Die Masken von Andreas Schlüter

Die von Andreas Schlüter (1659–1714) für den Hof des Zeughauses geschaffenen berühmten 22 Reliefe mit den Köpfen sterbender Giganten entgingen der Zerstörung im Zweiten Weltkrieg. Sie sind noch heute an ihrem ursprünglichen Ort zu sehen.

In der antiken Mythologie erhebt sich das Riesengeschlecht der Giganten – Söhne der Urmutter Gaia, von der alle Götter abstammen – gegen die Götter, um diese vom Olymp zu vertreiben. Mit Hilfe von Herkules gelingt es jedoch, die anstürmenden, mit Felsen werfenden Riesen zu besiegen. Sie werden enthauptet – und damit den letzten sterblichen Göttern ein Ende bereitet. Der Sieg der olympischen Götter gilt als Sieg von Ordnung und Gesetz über die chaotischen Elementarmächte. Das Giganten-Motiv wurde in der Kunst immer wieder als Sinnbild des „guten Herrschers“ dargestellt.

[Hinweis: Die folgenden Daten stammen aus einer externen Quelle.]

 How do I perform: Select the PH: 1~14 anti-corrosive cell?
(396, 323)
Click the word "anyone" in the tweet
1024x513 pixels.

Ursprünglich war im Hof die Errichtung eines großen Standbilds von Kurfürst Friedrich III. (1657–1713) geplant. Um dieses Standbild herum und somit in deutlichem Bezug auf seine Person hätte sich das Bildprogramm entwickelt: Die Masken mit den Häuptern der sterbenden Giganten sollten so den Triumph des Herrschers über seine Widersacher versinnbildlichen.

Dies geschah aber nie: 1698 gegossen, war das Standbild 1701 bereits überholt, da es den Herrscher als „siegreichen“ Kurfürsten und nicht als König zeigte, der Friedrich seit 1701 war.

Umbau und Überdachung

Bei den neuen Planungen für den Umbau des Zeughauses und den Neubau der Ausstellungshalle (1998–2004) wurde die Entscheidung getroffen, den Schlüterhof wieder zu überdachen. Mit der Glas-Stahl-Konstruktion griff der Architekt Pei die historische Bausituation auf, denn bereits zwischen 1880 bis 1945 überspannte ein Glasdach den barocken Innenhof.

Der Schlüterhof bietet mit den Abmessungen von 40 mal 40 Metern nicht nur eine in Berlin einmalige Raumgröße. Er ist für Besucherinnen und Besucher ein idealer Treffpunkt und weiträumiger Ruheort; von hier aus erreichen sie über eine Rolltreppe auch unterirdisch die Ausstellungshalle.